Bangkok (dpa) - The United States on Wednesday launched a two-year, 16.6-million-dollar programme to help set up a tsunami-warning system for countries on the Indian Ocean where about 220,000 people lost the lives in the December 26 tidal waves.

"There was a broad agreement that a warning system with an approved global framework of warnings would have helped save lives and property,'' Tim Beans, the U.S. Agency for International Development's (USAID's) regional mission head, said of last year's calamity.

"The U.S. government is responding to this need with a comprehensive programme to share our technical capabilities and experience in facing tsunamis and related hazards in collaboration with the international community,'' he added.
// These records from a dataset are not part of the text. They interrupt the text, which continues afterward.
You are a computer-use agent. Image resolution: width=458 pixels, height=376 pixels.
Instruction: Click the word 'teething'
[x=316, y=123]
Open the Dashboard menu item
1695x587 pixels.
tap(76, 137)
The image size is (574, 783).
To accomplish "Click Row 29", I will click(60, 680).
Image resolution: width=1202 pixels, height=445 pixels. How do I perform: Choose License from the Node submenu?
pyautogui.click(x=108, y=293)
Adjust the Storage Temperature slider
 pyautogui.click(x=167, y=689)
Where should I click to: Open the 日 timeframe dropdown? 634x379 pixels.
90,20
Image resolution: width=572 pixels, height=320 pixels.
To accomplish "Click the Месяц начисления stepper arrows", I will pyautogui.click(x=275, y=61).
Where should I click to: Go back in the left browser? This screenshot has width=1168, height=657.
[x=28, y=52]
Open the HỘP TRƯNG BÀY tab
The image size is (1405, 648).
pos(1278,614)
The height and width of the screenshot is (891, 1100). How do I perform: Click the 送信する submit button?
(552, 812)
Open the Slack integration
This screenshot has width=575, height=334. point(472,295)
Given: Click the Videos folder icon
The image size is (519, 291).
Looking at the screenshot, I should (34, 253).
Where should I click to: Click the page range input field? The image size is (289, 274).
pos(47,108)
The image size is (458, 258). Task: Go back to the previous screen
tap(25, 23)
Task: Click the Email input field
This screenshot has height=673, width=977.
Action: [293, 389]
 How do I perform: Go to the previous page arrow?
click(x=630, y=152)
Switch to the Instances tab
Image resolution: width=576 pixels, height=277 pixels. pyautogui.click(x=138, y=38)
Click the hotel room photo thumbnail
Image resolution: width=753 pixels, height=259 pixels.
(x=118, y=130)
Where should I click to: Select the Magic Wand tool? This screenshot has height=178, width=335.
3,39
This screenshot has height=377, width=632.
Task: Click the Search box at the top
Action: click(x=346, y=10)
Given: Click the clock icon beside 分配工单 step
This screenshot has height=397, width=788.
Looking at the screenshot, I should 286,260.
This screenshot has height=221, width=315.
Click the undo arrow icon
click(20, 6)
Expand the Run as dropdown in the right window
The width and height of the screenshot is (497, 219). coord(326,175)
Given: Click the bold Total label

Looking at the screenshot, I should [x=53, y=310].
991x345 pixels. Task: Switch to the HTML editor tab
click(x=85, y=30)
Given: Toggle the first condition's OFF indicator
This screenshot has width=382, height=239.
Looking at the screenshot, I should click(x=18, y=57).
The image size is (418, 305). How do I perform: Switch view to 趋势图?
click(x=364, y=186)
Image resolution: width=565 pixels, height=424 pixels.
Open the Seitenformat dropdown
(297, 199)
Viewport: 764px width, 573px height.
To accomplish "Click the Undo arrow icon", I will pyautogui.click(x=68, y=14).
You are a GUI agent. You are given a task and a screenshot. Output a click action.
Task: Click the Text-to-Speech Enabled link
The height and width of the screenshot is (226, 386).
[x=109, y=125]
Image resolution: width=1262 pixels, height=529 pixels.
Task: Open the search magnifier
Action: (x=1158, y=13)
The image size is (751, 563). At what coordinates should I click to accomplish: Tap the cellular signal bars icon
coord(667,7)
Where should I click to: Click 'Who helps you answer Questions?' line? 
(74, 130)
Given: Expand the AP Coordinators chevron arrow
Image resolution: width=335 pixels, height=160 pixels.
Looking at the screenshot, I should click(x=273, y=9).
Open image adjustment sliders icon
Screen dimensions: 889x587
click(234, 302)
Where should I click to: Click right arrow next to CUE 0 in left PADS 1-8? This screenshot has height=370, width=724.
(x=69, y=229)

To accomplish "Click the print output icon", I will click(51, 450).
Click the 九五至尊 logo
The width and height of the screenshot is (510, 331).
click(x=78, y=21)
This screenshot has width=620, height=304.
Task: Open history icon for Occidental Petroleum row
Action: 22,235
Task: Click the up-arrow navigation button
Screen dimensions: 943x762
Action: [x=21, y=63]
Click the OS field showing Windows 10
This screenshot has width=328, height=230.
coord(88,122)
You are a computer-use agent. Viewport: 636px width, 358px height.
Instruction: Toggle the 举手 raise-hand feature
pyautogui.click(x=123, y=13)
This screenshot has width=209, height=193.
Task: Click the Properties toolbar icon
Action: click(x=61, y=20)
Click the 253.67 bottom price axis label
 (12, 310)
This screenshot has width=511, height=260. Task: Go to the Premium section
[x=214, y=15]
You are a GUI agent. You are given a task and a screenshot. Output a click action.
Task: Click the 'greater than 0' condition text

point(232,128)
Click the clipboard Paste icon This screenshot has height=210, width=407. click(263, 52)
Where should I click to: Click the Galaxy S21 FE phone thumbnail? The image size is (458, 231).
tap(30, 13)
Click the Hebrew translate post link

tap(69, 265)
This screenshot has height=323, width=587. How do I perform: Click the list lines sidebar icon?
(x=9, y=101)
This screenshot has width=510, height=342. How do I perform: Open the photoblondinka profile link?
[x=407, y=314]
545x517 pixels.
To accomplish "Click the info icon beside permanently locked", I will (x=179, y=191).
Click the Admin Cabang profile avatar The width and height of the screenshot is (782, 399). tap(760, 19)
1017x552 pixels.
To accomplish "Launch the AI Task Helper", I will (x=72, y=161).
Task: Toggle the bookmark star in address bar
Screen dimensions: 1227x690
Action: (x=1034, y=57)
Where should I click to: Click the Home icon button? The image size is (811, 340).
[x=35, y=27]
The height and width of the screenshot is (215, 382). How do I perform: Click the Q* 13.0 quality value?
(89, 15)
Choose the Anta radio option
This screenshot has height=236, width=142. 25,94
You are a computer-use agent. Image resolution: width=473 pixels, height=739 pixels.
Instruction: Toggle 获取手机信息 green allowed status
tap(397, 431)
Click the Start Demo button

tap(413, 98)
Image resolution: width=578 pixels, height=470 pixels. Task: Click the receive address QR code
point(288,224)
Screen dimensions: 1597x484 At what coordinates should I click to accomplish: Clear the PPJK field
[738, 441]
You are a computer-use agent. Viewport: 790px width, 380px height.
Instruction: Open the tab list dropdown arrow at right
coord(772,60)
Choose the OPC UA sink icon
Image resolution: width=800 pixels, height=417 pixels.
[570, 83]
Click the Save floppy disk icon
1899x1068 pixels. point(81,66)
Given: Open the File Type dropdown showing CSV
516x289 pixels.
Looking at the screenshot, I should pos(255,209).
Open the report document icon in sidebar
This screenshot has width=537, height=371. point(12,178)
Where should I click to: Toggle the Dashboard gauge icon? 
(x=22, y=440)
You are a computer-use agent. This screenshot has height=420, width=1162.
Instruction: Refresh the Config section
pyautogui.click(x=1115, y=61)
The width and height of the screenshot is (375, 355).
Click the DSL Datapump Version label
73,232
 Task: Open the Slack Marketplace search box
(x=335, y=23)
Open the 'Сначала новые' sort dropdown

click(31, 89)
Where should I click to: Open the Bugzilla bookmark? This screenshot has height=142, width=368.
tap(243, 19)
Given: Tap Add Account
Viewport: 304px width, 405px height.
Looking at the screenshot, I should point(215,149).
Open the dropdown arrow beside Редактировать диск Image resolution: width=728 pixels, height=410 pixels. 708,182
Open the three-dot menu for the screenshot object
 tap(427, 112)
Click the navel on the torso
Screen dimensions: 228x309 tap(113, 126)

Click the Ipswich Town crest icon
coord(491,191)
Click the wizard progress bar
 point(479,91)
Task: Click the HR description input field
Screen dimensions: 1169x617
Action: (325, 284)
The U.S. programme will draw on the expertise of a number of U.S. agencies, including USAID, the National Oceanic and Atmospheric Administration (NOAA), U.S. Geological Survey, Trade and Development Agency and Forest Service.

The technical assistance will primarily support tsunami-warning systems already under way in Indonesia, Sri Lanka, India, Thailand and the Maldives, the five Asian countries most impacted by the December 26 disaster.

The natural calamity, triggered by a massive earthquake off the coast of Sumatra, caught the Indian Ocean region by surprise and exposed the countries' lack of a tsunami-warning system similar to the one that exists in the Pacific Ocean.

The NOAA, which monitors the Pacific for tsunamis, was set up 50 years ago after a tsunami devastated Hawaii and other islands.

"The tsunami-warning system employed by the U.S. government in the Pacific works,'' Beans said. "The challenge that faces us today is to develop a system that works in the Indian Ocean as effectively as it works in the Pacific.''

The U.S. team envisions establishing an "end-to-end'' warning system with advanced technical links between international, national and regional networks that will get warnings to the endangered communities fast and help save lives in the future, Beans said.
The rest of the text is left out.